### Available records
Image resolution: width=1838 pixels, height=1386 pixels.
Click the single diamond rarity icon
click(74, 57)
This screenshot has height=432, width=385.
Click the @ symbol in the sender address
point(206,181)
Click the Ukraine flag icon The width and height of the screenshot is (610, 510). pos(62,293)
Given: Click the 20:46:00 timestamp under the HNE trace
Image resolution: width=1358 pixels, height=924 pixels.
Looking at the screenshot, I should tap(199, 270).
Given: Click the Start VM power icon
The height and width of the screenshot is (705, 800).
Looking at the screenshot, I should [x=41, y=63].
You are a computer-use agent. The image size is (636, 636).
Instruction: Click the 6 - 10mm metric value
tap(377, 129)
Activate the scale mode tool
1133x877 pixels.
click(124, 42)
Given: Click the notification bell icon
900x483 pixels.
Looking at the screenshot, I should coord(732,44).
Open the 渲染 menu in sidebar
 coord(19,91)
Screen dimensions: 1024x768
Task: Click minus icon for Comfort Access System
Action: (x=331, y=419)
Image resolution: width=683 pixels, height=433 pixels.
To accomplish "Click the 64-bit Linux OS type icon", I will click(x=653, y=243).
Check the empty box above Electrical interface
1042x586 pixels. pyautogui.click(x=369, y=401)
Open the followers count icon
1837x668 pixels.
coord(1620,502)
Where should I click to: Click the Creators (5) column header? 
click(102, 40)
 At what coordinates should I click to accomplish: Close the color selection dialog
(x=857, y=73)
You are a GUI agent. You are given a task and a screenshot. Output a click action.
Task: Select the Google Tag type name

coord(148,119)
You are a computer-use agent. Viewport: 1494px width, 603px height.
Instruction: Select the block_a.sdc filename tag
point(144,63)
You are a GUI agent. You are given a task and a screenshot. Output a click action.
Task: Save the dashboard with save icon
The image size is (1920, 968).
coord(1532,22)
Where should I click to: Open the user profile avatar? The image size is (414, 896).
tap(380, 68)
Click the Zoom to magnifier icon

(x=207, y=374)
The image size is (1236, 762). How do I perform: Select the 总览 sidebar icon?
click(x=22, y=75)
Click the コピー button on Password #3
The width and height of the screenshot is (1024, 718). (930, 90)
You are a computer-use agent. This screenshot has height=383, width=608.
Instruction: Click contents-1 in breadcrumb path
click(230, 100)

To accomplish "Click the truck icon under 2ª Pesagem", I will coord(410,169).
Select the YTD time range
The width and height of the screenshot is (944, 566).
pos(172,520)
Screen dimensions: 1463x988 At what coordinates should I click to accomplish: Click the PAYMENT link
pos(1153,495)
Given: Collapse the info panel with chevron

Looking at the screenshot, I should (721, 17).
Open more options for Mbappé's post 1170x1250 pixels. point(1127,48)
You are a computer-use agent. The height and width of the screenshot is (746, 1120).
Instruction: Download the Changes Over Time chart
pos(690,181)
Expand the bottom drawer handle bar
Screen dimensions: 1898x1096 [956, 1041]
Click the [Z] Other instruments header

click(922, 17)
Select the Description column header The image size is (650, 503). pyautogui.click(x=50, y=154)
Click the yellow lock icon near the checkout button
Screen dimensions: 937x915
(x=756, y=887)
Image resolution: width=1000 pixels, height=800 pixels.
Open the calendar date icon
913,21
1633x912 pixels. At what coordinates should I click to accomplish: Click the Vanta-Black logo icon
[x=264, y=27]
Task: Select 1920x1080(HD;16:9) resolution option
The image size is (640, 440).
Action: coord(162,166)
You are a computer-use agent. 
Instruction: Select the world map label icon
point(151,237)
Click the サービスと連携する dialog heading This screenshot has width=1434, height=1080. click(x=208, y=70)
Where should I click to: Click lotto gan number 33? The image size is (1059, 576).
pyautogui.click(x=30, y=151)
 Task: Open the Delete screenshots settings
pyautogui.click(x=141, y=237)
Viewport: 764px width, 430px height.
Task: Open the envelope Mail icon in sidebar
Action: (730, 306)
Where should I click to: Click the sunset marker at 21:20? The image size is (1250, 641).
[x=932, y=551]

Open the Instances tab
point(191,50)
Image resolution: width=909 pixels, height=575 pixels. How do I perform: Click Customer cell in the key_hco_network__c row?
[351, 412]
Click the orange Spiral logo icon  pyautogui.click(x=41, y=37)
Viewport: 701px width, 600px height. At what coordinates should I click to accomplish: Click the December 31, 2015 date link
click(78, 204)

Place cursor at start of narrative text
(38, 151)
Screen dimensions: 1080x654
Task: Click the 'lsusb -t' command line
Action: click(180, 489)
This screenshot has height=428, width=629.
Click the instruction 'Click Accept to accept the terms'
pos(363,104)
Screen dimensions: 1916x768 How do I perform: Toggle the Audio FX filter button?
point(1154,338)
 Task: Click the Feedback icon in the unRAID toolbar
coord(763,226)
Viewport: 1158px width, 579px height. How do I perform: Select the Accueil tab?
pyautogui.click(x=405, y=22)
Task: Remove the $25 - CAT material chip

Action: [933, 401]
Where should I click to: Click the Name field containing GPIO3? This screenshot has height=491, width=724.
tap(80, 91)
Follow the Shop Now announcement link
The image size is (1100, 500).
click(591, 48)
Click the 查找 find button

### Task to carry out
Copy the entries word for word. Start at the first line and end with the line containing "Given: Click the Start VM power icon".

### Written reply
Image resolution: width=1838 pixels, height=1386 pixels.
Click the single diamond rarity icon
click(74, 57)
This screenshot has height=432, width=385.
Click the @ symbol in the sender address
point(206,181)
Click the Ukraine flag icon The width and height of the screenshot is (610, 510). pos(62,293)
Given: Click the 20:46:00 timestamp under the HNE trace
Image resolution: width=1358 pixels, height=924 pixels.
Looking at the screenshot, I should tap(199, 270).
Given: Click the Start VM power icon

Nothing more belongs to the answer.